Updating Statistics with Ola Hallengren’s Script

I am a HUGE fan of updating statistics as part of regular maintenance.  In fact, if you don’t know if you have a step or job that updates out of statistics on a regular basis, go check now!  This post will still be here when you get back 😊

At any rate, for a long time the default options for updating statistics were pretty much a sledgehammer.  Within the maintenance plan options, the Update Statistics Task only provides the option to update Index statistics, Column statistics, or both.  You can also specify whether it is a full scan or a sample for the update, but that’s about it:

Update Statistics Task (Maintenance Plan)
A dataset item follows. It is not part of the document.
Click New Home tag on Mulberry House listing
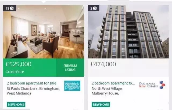 pos(101,105)
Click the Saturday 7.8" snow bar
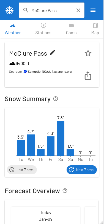This screenshot has width=104, height=224. point(61,138)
Update Statistics Task (Maintenance Plan)

I don’t like this option because it means that statistics that have had little or no change will be updated.  I could have a 10 million row table where only 1000 rows change, and yet the statistics for that table will update.  This is a waste of resources.  For a small database, or system that’s not 24×7, that isn’t such a big deal.  But in a database with multiple 10 million row tables, it is a big deal.

The sp_updatestats command isn’t a favorite of mine either.  I’ve written about that here, so I won’t re-hash it.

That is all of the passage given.